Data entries
☆ ☆ ☆ ☆ ☆

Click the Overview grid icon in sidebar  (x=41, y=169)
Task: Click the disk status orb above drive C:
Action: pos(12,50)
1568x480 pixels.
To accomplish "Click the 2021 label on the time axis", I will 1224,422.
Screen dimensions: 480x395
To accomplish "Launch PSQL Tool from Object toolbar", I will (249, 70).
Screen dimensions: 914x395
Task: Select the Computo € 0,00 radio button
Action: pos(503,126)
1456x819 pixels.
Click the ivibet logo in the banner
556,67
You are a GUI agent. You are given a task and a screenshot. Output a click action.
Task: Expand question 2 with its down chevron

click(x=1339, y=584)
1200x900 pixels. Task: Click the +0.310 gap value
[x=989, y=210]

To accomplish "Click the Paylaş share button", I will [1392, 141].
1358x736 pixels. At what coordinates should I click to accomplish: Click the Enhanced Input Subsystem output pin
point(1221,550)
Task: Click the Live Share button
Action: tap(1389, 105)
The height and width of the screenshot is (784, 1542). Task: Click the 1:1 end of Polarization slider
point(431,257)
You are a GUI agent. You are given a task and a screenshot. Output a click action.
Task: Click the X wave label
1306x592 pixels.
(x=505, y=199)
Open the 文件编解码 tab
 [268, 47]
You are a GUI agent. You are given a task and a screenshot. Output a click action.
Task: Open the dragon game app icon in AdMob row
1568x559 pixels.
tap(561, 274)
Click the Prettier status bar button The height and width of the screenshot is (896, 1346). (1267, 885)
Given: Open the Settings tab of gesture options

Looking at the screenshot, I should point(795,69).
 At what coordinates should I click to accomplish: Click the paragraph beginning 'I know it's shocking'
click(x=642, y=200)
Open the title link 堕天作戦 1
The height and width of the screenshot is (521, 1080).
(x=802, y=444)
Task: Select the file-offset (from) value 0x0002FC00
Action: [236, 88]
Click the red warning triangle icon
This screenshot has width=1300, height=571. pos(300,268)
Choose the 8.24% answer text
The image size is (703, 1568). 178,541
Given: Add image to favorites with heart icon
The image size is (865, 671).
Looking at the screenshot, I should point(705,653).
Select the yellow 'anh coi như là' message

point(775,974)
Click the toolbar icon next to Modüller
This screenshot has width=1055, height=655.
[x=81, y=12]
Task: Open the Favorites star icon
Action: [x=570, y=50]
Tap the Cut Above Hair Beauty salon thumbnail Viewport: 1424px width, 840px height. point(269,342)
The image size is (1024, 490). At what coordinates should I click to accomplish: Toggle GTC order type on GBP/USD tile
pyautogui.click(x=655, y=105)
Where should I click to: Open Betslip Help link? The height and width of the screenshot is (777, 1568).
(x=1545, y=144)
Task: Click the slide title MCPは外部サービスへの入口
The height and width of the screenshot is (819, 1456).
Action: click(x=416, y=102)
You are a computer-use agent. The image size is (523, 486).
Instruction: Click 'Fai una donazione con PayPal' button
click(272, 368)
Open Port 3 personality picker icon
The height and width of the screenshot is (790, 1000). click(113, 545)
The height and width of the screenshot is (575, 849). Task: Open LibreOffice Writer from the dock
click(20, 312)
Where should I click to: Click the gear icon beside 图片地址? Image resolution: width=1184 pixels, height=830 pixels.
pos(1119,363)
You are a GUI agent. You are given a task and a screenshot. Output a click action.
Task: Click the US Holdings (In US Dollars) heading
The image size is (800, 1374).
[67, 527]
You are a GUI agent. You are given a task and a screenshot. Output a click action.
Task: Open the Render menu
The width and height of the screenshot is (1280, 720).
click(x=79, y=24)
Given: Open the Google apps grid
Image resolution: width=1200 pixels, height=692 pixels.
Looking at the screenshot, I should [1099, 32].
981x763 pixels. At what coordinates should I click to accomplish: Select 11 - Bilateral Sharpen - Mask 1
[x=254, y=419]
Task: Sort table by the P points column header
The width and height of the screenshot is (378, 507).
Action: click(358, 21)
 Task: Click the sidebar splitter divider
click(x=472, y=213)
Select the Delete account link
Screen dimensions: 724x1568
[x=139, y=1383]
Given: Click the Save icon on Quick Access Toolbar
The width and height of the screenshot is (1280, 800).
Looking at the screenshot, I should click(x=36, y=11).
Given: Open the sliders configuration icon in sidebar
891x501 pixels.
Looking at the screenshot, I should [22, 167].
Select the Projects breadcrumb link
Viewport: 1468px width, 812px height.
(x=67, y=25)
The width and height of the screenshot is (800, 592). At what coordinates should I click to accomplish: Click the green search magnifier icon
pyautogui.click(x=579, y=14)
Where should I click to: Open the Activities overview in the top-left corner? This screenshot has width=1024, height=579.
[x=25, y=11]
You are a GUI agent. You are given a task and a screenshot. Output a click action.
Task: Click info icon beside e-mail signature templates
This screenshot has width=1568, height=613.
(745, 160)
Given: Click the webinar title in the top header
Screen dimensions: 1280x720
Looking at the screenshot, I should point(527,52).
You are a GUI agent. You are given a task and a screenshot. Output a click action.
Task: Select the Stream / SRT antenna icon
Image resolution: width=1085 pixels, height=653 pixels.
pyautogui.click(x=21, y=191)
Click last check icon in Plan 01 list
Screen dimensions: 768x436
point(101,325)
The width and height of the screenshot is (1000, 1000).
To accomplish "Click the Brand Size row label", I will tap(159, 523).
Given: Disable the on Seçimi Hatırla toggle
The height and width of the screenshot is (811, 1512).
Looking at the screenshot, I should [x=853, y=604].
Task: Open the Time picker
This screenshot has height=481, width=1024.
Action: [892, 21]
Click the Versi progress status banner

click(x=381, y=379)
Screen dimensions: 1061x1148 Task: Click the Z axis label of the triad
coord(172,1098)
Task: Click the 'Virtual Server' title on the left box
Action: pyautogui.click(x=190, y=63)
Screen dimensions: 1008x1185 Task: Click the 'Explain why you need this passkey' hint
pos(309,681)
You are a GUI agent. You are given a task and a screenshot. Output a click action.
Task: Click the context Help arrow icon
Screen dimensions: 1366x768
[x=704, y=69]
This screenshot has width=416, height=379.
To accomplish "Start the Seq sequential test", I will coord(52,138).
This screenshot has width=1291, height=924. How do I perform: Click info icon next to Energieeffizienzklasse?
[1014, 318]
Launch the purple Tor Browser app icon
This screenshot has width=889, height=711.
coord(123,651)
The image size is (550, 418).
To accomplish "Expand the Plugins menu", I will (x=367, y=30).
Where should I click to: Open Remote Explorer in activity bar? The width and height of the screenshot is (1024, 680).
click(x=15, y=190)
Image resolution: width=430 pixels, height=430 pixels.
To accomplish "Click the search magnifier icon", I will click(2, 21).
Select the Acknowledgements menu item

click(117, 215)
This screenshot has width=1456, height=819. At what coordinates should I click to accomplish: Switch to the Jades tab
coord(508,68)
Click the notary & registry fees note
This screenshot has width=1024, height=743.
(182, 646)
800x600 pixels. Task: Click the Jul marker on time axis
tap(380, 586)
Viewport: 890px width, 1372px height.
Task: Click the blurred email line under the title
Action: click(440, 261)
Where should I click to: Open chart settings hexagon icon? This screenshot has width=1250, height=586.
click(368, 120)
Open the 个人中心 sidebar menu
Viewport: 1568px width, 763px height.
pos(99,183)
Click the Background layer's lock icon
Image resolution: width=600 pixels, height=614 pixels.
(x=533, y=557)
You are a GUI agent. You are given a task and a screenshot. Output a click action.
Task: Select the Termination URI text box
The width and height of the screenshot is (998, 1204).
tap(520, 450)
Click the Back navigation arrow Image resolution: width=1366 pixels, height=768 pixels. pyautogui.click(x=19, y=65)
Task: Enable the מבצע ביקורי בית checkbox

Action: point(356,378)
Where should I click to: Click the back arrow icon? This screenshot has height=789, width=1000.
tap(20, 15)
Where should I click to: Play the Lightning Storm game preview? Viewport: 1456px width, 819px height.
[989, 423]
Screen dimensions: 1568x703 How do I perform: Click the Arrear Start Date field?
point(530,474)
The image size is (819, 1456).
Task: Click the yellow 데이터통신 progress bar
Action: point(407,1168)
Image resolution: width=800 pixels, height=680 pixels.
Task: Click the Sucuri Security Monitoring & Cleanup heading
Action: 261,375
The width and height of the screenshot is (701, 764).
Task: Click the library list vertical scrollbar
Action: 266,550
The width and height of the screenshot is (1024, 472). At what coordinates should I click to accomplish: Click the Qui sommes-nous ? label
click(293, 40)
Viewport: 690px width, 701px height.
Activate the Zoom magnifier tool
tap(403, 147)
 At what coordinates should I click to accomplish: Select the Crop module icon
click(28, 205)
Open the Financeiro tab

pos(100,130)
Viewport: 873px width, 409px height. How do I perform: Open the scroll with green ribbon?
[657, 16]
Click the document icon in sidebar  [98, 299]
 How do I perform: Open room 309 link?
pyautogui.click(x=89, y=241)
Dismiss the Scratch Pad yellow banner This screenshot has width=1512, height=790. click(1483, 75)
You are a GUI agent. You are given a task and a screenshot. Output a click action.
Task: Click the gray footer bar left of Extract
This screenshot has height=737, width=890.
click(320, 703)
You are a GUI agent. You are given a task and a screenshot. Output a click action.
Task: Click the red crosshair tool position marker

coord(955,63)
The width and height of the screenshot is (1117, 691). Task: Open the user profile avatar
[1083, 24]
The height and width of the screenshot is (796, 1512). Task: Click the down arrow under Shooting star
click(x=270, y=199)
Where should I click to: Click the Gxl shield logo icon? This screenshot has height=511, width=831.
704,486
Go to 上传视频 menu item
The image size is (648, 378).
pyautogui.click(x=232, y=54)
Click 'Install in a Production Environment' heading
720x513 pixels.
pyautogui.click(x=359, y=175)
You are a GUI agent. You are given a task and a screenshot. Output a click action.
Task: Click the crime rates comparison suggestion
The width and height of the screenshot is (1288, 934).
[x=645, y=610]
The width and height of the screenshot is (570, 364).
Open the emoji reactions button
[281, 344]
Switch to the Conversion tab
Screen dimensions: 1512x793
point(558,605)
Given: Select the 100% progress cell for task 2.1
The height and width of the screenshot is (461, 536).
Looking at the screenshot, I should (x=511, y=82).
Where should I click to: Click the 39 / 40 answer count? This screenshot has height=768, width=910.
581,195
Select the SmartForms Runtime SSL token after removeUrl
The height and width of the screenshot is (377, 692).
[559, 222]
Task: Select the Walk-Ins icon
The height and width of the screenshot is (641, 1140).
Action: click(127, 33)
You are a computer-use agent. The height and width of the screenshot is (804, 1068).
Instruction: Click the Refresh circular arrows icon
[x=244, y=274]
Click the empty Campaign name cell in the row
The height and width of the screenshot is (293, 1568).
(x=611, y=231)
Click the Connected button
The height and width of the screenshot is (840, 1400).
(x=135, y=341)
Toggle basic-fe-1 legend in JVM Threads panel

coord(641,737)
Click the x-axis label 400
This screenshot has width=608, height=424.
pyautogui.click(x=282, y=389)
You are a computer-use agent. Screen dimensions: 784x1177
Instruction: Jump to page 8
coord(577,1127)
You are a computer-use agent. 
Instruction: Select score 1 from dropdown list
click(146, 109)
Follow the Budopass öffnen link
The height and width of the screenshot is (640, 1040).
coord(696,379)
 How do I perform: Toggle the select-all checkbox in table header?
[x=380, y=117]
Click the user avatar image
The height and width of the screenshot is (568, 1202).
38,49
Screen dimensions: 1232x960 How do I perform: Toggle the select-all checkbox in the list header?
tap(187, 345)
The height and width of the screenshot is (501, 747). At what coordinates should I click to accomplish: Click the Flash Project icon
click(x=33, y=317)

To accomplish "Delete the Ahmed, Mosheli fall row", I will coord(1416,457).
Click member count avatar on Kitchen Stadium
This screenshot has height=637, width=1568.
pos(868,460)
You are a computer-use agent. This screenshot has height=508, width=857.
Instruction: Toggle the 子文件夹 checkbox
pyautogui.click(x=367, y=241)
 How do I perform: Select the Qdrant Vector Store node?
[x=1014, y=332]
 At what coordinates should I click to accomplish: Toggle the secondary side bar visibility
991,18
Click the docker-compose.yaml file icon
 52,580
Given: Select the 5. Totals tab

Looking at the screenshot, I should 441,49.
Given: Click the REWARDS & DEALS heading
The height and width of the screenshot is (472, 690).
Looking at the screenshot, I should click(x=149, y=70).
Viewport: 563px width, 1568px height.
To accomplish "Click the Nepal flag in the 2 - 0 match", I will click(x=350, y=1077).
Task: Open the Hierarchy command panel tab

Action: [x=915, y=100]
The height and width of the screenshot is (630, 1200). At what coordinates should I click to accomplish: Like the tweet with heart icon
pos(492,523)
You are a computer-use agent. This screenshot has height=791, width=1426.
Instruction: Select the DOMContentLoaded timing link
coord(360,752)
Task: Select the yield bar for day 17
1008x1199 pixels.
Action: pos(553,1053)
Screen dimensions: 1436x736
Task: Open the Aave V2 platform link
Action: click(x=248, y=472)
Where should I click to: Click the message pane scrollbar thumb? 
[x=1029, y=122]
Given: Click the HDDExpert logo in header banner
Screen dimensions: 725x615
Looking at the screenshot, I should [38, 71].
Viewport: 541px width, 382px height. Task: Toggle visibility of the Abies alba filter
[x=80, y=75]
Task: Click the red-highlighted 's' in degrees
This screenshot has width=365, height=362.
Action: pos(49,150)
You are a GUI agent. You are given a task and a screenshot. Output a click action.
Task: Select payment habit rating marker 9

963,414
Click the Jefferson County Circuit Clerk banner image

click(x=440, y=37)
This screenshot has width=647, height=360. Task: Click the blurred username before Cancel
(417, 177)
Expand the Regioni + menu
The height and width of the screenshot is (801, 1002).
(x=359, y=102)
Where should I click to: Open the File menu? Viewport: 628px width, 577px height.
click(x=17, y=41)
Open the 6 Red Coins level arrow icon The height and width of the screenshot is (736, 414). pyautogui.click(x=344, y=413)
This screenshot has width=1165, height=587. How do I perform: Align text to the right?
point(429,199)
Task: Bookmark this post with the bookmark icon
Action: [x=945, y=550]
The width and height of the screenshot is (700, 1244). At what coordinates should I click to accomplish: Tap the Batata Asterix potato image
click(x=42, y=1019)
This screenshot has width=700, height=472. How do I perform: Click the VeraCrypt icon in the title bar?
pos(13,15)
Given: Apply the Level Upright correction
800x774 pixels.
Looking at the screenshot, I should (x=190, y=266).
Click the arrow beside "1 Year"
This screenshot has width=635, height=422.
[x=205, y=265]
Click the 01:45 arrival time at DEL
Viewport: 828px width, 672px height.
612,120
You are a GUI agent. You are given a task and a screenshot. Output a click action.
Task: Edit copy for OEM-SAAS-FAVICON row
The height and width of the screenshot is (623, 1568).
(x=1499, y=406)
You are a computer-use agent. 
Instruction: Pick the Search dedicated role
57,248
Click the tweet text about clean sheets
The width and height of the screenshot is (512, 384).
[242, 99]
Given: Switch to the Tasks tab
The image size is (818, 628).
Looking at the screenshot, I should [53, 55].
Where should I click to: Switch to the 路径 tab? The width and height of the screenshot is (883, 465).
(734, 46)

☆ ☆ ☆ ☆ ☆

PROBLEM REQUIREMENTS:
Write only the number of lines in the data where the string "cell" can be found.

YOUR RESPONSE:
2